Task instructions -
Pick up the discussion of black holes and event horizons below where it stops, and continue it after its last sentence.

Selected text -
★ ★ ★ ★

Polchinski remains staunchly agnostic: “All bets are off; everything is open for discussion.”


The video in that article is almost correct, but it talks about black holes evaporating which for black holes larger than the moon's mass probably won't happen for trillions of years due to radiation absorbed from the CMB being greater than Hawking radiation emitted.

I find that many experiments confirm relativity, and quantum mechanics. How many confirm string theory? None?

Depending on how you define event horizon, I don't see how anybody can say there isn't one, it seems like a claim that's false by definition. What that term means to me is the calculated value of the Schwarzschild radius within which the escape velocity would be greater than the speed of light. I see nothing in that article which abolishes this notion for a black hole that at some point the escape velocity is faster than light. If someone substitutes math other than relativity so they claim it's not calculated as the Schwarzschild radius, there must still be some kind of boundary where escape velocity is greater than c or it's not a black hole, right?

★ ★ ★ ★

Information provided -

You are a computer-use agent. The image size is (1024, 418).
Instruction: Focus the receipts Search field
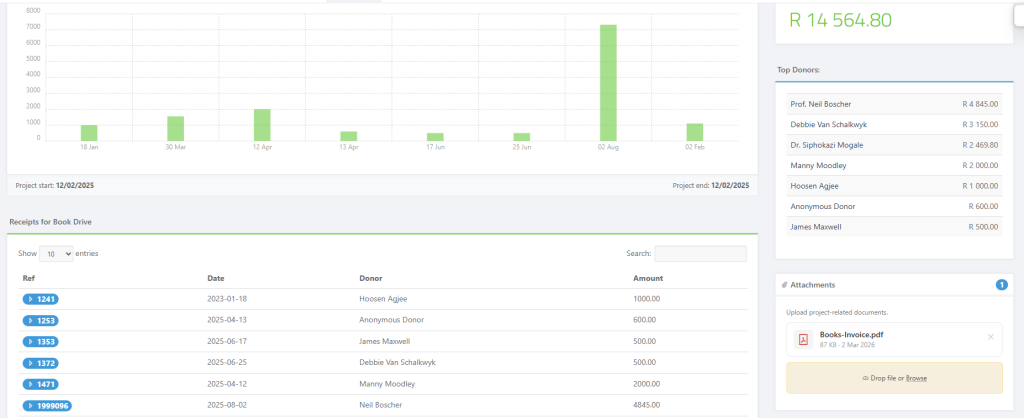tap(700, 254)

★ ★ ★ ★

Answer to this task -
I'm open to the idea that boundary may not be perfectly spherical but I still think it's got to be pretty close to that, maybe it's a little fuzzy as some people have claimed. So I can't state the nature of the event horizon, or exactly what happens there, or how fuzzy it is, but I'm pretty sure there has to be something like it as explained above, because if there isn't, it's not a black hole as far as I can tell. I'll be very surprised if the Schwarzschild radius calculation turns out to be very far off, though I admit it's possible.

I won't be surprised at all if the interior of the black hole is fuzzy, in fact I expect that because the singularity calculation seems like a breakdown in the theory of relativity instead of a prediction which can be trusted.

I suppose one thing we could do is send a probe to a black hole and see if it can detect hawking radiation or not, but it would need a warp drive to give us results on a human time scales if we sent it to the black hole at the center of our galaxy. Some of the other questions are harder to answer since a probe entering the black hole wouldn't be able to send information out.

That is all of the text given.